The auditory system, the perception of tones, sounds and noises, encompasses complex processes where many parts of the ear work together:
- Tones or sounds cause the air to vibrate and produce sound waves.
- Sound waves hit the auricle and are transmitted to the middle ear, resulting in the eardrum vibrating.
- Ossicles, the tiny bones of the middle ear, are subsequently set into motion, transmitting the sound vibrations to the inner ear.
- Here they reach the cochela. Its fine sensory hair cells begin to vibrate an convert the vibration into electrical impulses. These reach the the brain via the auditory nerve, which is where we finally perceive a tone or sound.
When we experience persistent or prolonged hearing loss, our brain may loose the ability to recognise sounds. If left untreated, the faculty of hearing needs to be reacquired.
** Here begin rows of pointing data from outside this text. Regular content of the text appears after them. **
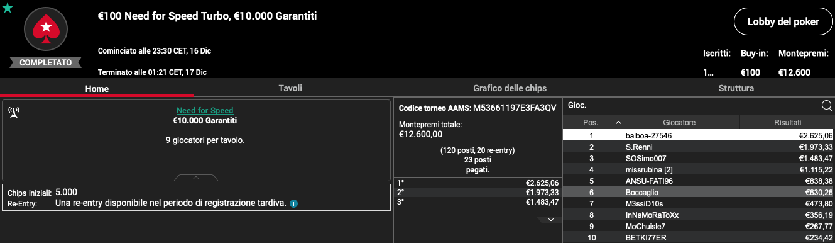Click the Gioc. player search field
The image size is (835, 243).
pyautogui.click(x=691, y=106)
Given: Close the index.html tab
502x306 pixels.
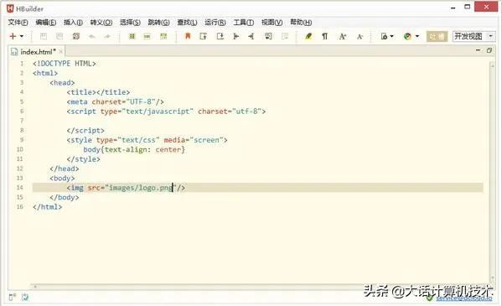Looking at the screenshot, I should point(61,51).
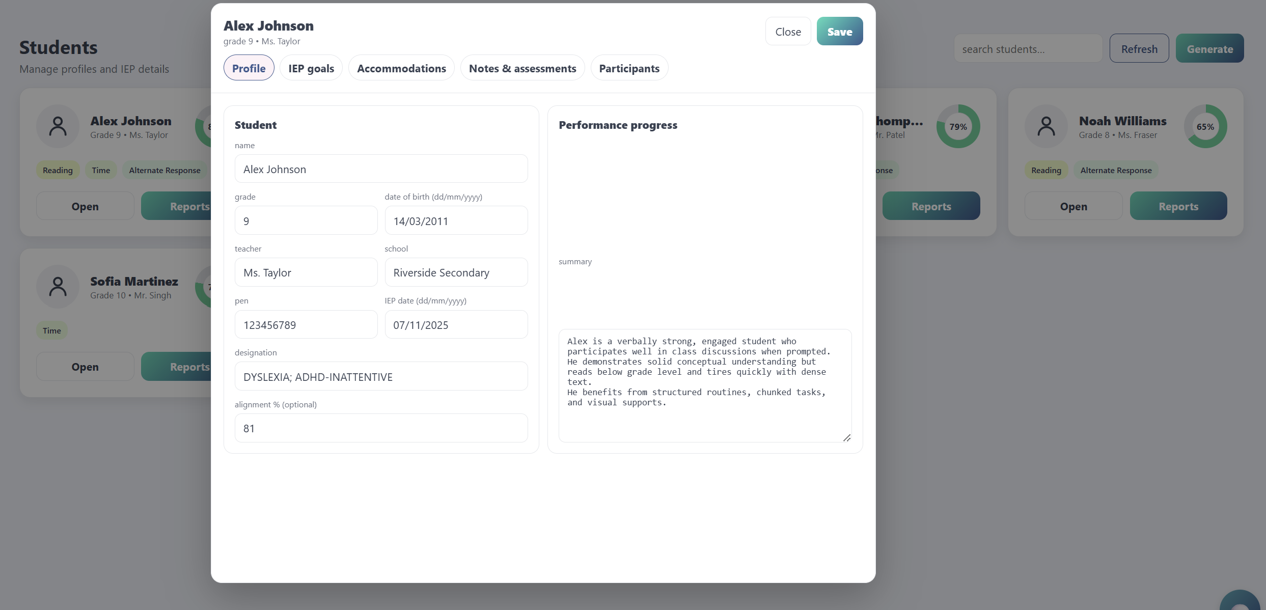Click the floating chat bubble icon

[1241, 603]
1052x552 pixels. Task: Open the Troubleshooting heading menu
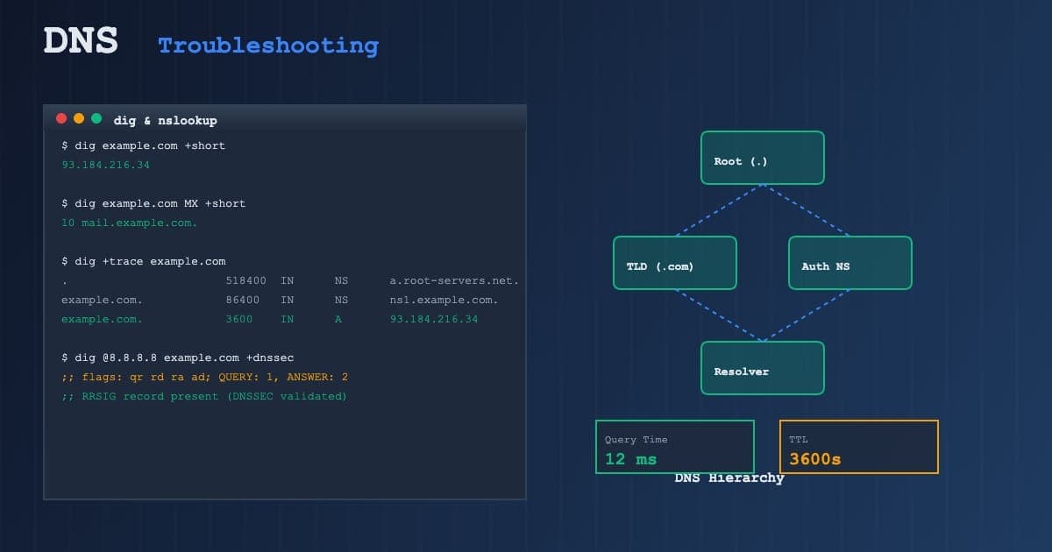[x=267, y=45]
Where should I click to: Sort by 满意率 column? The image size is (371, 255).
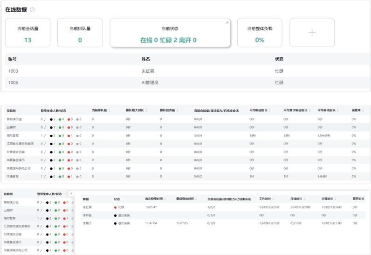tap(363, 110)
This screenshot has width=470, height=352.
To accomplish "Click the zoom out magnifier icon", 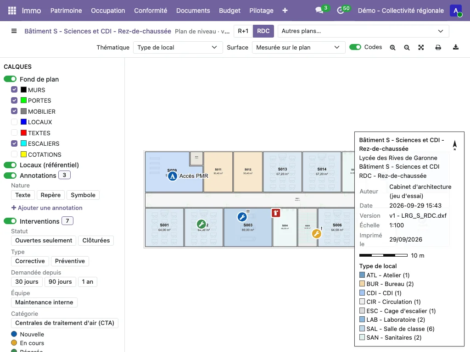I will [407, 48].
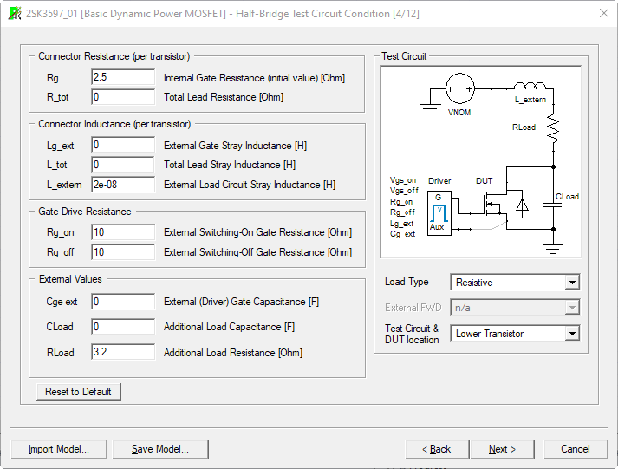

The sooner a hearing care professional is consluted, the greater the likelyhood that speech intelligibilty can be restored.
An intact hearing is of great importance in every situation and at every age. Hearing enables us to listen, engage and communicate with other people - and thus has a key function in shaping our social interactions and quality of life.
Good hearing is essential
For the proper acquisition of spoken language good hearing is of great importance especially in the first years of life: children repeat words they picked up. Furthermore, intact hearing is indispensable for the development of social skills, such as playing and interacting with peers, and essential skills such as reading.
Good hearing is of great importance in the working world, for example in taking part in discussions in larger meetings, or when receiving information or instructions. Likewise, conversations in the cafeteria or in the hallway require intact hearing in order to exchange ideas with colleagues, build working relationships and become part of the team.
Good hearing is of great importance in leisure activities, e.g. when conversations take place in a larger group and background noises such as music are overlapping speech. It is essential in many sports, especially in order to understand shouts from teammates or instructions from the coach well.
Age-related hearing loss is a natural process and the most common hearing impairment - sometimes accompanied by constant ringing in the ear (tinnitus). In order to stay mentally active, good hearing is of great importance in the later years of life. Only those who hear well are able to follow conversations and process information, are stimulated to think, communicate and exchange thoughts, and so will maintain relationships and make new social contacts. Hearing keeps the brain exercised and helps with remaining active and independent.